Finalmente, en última instancia, el filme también discursa sobre la incapacidad de nuestros países (latinoamericanos, tercermundistas, subdesarrollados) para acumular experiencias y levantarnos sobre nuestros pies y caminar firmemente con un rumbo fijo en términos culturales, artísticos y también económicos y políticos.
De modo que el título “La estación seca” epitoma la voluntad de los realizadores (director, guionista, fotógrafo y editor) por captar instantáneas de una realidad en trance. Aunque debe advertirse que, por suerte, los cuestionamientos de tipo político y social tampoco se lanzan cual bofetadas al espectador, sino que se intercalan sutilmente en una narratividad construida a partir de las experiencias y diálogos de estos tres jóvenes: un cineasta recién graduado, un guía de turismo y la hermana de éste, que fue campeona de surf y ahora está en paro, seducida, embarazada y abandonada.
A ellos tres, se suman tres personajes que contribuyen con la densidad conceptual del proyecto: en primer lugar, está Omar, el mentor que comparte casa con los otros protagonistas y que pareciera representar una suerte de guía gnoseológico que los jóvenes precisan, aunque ni siquiera lo sepan; el personaje que interpreta Edgar Soberón encarna la coherencia intelectual, la sabiduría que se sabe amenazada por la proximidad de la muerte y, por ello, posee la disposición para decir la verdad que se le viene en ganas, sin tapujos.
También está la indígena Iguandili, amiga de Omar, que le confiere un curioso sustrato histórico-antropológico al filme, y Tita, la abuela del joven cineasta, que es pintora y por tanto se justifica que sea el único personaje rodeado de atributos coloridos, pues la inmensa mayoría del filme está concebido en blanco y negro.
Ella no dice una sola palabra a todo lo largo de los 55 minutos de metraje, constantemente absorta en sus pinturas, en la contemplación de la fealdad y la desintegración del entorno.
Por su persistencia y sus expresivos silencios, por su ruptura con la contingencia y a causa de los sugestivos colores que realzan su presencia en la representación, la abuela pudiera representar nada menos que la belleza y la libertad que heredamos todos, ésas que se desentienden de corduras oportunistas, cuentas y contratos y que sólo piden respirar, cohabitar amablemente con nosotros.
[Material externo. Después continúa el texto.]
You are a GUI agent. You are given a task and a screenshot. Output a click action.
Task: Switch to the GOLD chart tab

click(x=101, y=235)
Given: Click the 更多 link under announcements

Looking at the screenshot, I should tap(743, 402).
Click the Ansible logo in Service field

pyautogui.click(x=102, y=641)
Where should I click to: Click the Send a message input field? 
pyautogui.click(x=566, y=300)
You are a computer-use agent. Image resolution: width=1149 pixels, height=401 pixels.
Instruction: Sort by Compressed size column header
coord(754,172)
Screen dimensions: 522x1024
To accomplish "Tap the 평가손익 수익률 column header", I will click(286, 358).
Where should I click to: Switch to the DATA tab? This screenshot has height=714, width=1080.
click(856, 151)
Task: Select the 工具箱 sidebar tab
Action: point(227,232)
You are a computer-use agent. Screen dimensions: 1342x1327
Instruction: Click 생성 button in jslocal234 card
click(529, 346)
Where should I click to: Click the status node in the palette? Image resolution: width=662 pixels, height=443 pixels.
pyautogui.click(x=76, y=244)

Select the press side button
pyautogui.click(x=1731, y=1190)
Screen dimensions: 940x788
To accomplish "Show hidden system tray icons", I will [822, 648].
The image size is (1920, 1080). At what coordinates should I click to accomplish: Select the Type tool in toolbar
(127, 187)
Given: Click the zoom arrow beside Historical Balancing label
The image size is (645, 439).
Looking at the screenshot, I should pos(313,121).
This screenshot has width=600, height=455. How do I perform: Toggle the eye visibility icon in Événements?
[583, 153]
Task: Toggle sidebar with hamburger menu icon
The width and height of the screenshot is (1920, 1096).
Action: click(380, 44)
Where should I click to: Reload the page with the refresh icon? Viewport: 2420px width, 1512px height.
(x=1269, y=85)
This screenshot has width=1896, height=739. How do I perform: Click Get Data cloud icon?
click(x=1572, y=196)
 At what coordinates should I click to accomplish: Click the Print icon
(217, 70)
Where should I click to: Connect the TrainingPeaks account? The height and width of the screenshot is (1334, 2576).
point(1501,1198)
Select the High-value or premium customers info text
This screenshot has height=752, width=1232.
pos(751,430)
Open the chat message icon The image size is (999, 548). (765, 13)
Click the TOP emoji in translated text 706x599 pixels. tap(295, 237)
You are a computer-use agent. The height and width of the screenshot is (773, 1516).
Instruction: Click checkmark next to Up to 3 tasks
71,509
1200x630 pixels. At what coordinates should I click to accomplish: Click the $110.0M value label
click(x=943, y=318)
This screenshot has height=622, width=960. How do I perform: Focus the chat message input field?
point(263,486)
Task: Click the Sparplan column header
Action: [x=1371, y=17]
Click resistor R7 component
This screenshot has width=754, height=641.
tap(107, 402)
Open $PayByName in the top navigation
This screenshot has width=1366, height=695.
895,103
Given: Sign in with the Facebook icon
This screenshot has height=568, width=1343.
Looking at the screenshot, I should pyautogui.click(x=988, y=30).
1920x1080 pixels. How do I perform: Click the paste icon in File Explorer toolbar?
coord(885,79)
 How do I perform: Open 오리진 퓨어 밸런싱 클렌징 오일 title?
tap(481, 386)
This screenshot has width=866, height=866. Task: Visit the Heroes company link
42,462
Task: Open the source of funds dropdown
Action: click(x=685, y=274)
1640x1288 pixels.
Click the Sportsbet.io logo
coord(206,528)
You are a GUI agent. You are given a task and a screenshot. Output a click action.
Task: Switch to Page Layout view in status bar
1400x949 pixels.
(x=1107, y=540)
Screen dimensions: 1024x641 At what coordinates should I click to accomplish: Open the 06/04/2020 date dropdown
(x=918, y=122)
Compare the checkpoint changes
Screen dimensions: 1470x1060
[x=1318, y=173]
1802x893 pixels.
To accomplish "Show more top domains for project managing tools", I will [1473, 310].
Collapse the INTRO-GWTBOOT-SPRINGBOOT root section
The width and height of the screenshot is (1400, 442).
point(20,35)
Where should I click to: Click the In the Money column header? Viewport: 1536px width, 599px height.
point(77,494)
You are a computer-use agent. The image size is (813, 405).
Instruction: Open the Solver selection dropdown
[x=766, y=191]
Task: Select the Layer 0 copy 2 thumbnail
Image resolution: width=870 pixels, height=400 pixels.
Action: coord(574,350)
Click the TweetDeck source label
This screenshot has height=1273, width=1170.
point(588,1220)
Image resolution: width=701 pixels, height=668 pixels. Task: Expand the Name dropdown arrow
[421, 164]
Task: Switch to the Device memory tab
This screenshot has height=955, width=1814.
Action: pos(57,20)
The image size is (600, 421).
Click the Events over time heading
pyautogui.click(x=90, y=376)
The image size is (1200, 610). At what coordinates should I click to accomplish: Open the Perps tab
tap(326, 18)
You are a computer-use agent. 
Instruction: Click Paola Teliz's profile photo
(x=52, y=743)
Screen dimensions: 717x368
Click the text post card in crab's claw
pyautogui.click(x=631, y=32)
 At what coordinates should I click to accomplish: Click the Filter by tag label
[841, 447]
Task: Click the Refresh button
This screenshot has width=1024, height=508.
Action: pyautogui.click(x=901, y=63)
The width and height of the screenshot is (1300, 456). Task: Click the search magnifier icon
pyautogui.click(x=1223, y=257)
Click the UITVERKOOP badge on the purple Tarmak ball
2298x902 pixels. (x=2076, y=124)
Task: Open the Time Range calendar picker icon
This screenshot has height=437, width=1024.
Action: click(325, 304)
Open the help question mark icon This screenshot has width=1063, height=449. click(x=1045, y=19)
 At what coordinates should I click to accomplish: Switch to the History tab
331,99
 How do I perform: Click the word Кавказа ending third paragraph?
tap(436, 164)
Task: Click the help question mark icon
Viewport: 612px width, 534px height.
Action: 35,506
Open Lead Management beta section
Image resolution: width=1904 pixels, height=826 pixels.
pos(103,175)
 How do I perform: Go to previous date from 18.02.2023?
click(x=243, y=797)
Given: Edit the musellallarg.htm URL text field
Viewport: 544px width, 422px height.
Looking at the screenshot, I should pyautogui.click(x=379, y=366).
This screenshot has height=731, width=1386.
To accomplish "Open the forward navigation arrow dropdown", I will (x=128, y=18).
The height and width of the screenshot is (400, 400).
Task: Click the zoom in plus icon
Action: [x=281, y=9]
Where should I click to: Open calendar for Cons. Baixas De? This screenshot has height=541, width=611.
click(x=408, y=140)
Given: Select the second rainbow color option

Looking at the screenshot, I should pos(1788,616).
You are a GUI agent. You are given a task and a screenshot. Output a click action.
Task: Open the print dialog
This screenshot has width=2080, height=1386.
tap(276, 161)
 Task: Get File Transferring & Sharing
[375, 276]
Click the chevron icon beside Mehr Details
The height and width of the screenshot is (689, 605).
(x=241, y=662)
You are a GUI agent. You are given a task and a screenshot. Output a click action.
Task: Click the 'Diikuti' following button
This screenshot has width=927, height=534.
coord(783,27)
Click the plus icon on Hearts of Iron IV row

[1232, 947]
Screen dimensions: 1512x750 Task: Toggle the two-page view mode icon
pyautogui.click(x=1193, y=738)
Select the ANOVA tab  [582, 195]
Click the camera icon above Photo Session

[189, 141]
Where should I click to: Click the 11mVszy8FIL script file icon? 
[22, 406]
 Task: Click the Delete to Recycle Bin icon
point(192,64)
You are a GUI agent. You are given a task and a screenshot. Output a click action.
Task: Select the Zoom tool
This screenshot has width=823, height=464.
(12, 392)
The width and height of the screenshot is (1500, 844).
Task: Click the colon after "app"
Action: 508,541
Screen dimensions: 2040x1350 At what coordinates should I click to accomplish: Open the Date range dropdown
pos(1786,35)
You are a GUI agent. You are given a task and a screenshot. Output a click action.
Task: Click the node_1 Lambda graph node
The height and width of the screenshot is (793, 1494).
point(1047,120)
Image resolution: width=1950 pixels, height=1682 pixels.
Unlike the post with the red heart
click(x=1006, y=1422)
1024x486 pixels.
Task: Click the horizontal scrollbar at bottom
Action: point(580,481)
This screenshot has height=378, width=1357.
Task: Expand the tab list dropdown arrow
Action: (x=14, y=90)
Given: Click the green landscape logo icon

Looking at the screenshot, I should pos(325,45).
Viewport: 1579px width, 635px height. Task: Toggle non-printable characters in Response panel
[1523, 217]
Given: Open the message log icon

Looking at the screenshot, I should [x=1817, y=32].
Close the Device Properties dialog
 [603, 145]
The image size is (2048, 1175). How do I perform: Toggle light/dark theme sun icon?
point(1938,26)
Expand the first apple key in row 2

Los personajes de la abuela y Omar son complementarios, tal y como la libertad y el conocimiento se complementan mediante la belleza.
Ahora que el cine panameño está abocado al aprovechamiento de la Ley de Cine y de los fondos estatales de fomento audiovisual, es el momento de reconocer en su carácter fundacional y alumbrador a “La estación seca”, una película honesta, amena y hermosa, en tanto es capaz de poner al día la cinematografía nacional, pues reconcilia las obsesiones de la modernidad (atención al contexto social y político, grandes relatos de relevancia nacional, ruptura con la tradición a partir de los principios de originalidad y novedad) con los imperativos del post-posmodernismo en términos de hedonismo y atomización, rizoma adventicio y relatividad inclusiva.
El director, coguionista, productor y protagonista José Ángel Canto, junto con el coguionista, productor ejecutivo y protagonista Édgar Soberón Torchia, y el actor y coguionista Wladímir Uliantzeff despliegan la lucidez y el entusiasmo de los pioneros a la hora de ofrecer una determinada visión del mundo que formula preguntas existenciales y juega con la crónica del absurdo.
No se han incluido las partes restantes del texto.